[読む文章]
***
ドラマ『中学聖日記』で2018年に鮮烈デビューを果たした岡田健史は、現在21歳。今年は3本の連ドラと5本の映画が公開予定だ。デビューから約1年半で「余裕」が生まれ、前回のインタビュー「岡田健史 初めてに挑戦する僕の強みは『知らない』」で触れたように、提案型の俳優にまで成長できた。その転機について聞くと、「19年の夏に撮影した『奥様』が大きかった」と明かす。『奥様』とは、綾瀬はるからと共演した劇場版『奥様は、取り扱い注意』(近日公開)のこと。演じた岩尾珠里はコスプレが趣味のダイニングバー経営者という設定だが、詳細は明かされていない。

「珠里の役作りで、あるトレーニングをしまして。簡単に言うと、対象のないところにモノを感じさせるという訓練。例えば、何もない空間に珠里の部屋を想像するんです。どんなカウンターがあって、椅子はどういう高さで、質感はどうなのか。ペットボトルには水がどれくらい入っていて、キャップはどんな固さで締まっているのか。それを何もないところから想像するから、なかなかできなくて。だけど何日も続けているうちに、だんだん部屋の景色が見えてきて、鮮明になったときは快感でした。『できない』という経験は屈辱でしたが、悩みながらも逃げずに取り組んだことで、僕は珠里を楽しく生きられましたし、役の表現も広がったと思います。

トレーニングの発案者は、僕が『中学聖日記』のオーディションを受けるときからレッスンをしてくださっている演技のコーチで、僕は『師匠』と呼んでいて。僕はもともと見栄っ張りで、カッコ悪いところを人に見せるなんてできない人間だったんですけど、師匠と出会ってたくさんの気付きがあり、変わることができました。今では『カッコ悪いところを見せられるって、なんてカッコイイんだろう』と思えるようになりましたから。(日経エンタテインメント!2020年7月号の表紙の大泉洋を見て)大泉さん、カッコイイですよね。大好きです、僕、大泉さん」

今年後半の岡田は出演映画の公開ラッシュが続く。『奥様は、取り扱い注意』のほか、10月には『SPEC』シリーズ(10年~)の堤幸彦監督が雫井脩介のサスペンス小説を映画化する『望み』が公開。堤真一、石田ゆり子、清原果耶と家族役で共演し、殺人事件の鍵を握る高校生・石川規士を演じる。
***
[表示データ]
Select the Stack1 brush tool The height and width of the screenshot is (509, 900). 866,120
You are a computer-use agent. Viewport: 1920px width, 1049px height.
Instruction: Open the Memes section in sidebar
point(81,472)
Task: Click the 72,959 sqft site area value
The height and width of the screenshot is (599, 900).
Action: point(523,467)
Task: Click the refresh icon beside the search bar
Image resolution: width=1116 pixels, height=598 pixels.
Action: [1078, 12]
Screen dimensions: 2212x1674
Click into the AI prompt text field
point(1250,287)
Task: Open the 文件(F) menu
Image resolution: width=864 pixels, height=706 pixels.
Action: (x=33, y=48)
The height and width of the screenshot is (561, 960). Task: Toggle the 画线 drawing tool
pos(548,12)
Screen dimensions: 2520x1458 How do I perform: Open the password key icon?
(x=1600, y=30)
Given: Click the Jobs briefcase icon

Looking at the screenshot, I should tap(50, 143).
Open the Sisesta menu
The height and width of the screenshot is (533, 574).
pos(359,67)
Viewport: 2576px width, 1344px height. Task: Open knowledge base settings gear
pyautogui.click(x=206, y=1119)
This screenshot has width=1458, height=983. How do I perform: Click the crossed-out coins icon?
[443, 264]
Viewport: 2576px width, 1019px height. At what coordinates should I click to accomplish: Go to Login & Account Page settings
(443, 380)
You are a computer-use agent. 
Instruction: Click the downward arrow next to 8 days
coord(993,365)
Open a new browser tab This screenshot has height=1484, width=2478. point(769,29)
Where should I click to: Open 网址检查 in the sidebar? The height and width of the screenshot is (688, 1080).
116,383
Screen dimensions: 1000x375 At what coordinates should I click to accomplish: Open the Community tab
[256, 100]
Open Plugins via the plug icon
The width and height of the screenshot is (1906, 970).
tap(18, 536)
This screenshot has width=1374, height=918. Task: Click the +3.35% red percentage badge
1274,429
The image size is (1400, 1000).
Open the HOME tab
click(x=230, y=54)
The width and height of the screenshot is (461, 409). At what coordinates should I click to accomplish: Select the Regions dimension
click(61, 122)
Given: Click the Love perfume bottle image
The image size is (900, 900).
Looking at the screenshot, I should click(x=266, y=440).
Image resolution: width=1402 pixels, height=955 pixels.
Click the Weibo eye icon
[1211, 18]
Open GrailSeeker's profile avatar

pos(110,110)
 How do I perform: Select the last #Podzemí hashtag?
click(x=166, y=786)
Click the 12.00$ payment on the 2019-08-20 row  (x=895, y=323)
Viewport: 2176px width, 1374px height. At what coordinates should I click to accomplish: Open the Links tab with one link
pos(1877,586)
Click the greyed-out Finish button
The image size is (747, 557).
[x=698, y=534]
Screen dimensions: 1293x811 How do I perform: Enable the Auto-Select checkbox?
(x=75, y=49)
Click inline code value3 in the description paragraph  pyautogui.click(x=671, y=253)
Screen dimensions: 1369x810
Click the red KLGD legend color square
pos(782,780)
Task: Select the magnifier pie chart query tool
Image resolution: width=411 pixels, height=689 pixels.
***
[取り組む課題]
[a] 「This screenshot has width=1458, height=983.」を含む行から「click(61, 122)」を含む行までのエントリー(両端の行を含む)を、「Community」を「Forum」に置き換えて修正し、それ以外は変えずに書き直してください。
[b] 岡田健史へのインタビュー記事を、最後の文の後から書き継いでください。

[各課題の解答]
[a]
This screenshot has width=1458, height=983. How do I perform: Click the crossed-out coins icon?
[443, 264]
Viewport: 2576px width, 1019px height. At what coordinates should I click to accomplish: Go to Login & Account Page settings
(443, 380)
You are a computer-use agent. 
Instruction: Click the downward arrow next to 8 days
coord(993,365)
Open a new browser tab This screenshot has height=1484, width=2478. point(769,29)
Where should I click to: Open 网址检查 in the sidebar? The height and width of the screenshot is (688, 1080).
116,383
Screen dimensions: 1000x375 At what coordinates should I click to accomplish: Open the Forum tab
[256, 100]
Open Plugins via the plug icon
The width and height of the screenshot is (1906, 970).
tap(18, 536)
This screenshot has width=1374, height=918. Task: Click the +3.35% red percentage badge
1274,429
The image size is (1400, 1000).
Open the HOME tab
click(x=230, y=54)
The width and height of the screenshot is (461, 409). At what coordinates should I click to accomplish: Select the Regions dimension
click(61, 122)

[b]
11月には、『神様のカルテ』シリーズ(11年、14年)を手掛けた深川栄洋監督が中山七里の小説を映画化する『ドクター・デスの遺産-BLACKFILE-』が公開。岡田は綾野剛や北川景子と共演し、実直かつ真面目な若手刑事・沢田圭にふんしている。

12月には、『今日から俺は!!』の福田雄一監督による歴史コメディ『新解釈・三國志』が公開に。共演は大泉洋やムロツヨシ、山田孝之らで、呉の初代皇帝・孫権役に挑む。

「特に強烈だったのは、福田組です。本番で僕が賀来賢人さん演じる周瑜のことを、間違って『しょうゆ』と言っちゃったんですけど、『OK!』と言われて、『え、いいの?』って(笑)。すごく楽しかったです、福田組。堤組では、僕はほぼ演出を受けませんでした。僕が提示する表現を見事に調整してくださって。規士を生きた時間はめちゃくちゃ濃かったです。質感の重い役を演じるのも僕は好きなんだっていう発見もあって、新鮮でした。深川監督の『ドクター・デス』では、ある種コミカルな、暑苦しい沢田圭という刑事役。この現場でも剛さんと一緒だったんですが、今の『MIU404』とは全く違う関係性を築けました」

これらの映画を多数のドラマと並行して撮影していたとすると、かなりの過密スケジュールだったはず。それにもかかわらず、作品のことを聞くと、役名がよどみなくすっと出てくる。

「掛け持ちですか? ありました、ありました。もちろん混乱しましたし、むしろ『混乱しないほうがおかしくない?』っていうぐらいの時期もあったんですけど(笑)。でも、一馬は何が好きかとか、沢田圭はどんな価値観を持っているのかとか、役柄それぞれの性格や人物像をきちんと理解するように努めていたので、乗り越えられました。ずいぶん前に撮影した作品でも、役柄の印象は深く残っていますね。

もちろん、1つの役にすべてを注ぎ込めることほど幸せなことはないです。でも、そうも言っていられない。むしろ、それだけの数の役をいただけるのは幸せなことなので、やりがいがあって楽しいです」

世の中に影響を与えられる俳優に

今、岡田が作り手から引く手あまたなのはなぜか。その状況について尋ねると……。

「求められてるというより、『君ならどうする?』と言われている感じがしますね。お芝居の神様みたいな存在に。その試練を乗り越えることで新しい僕が見つかって、そんな僕をまた他の誰かに見つけてもらってっていう、その繰り返しなんじゃないかと思います。

今日、この場でインタビューしてくださっていることも、『君はどう答える?』と試されている気がしてならないですし。試されることは、もちろんプレッシャーです。プレッシャーだけど、それをはねのけて、いかに楽しくやっていくかっていうことが『生きる』ってことかなと思います」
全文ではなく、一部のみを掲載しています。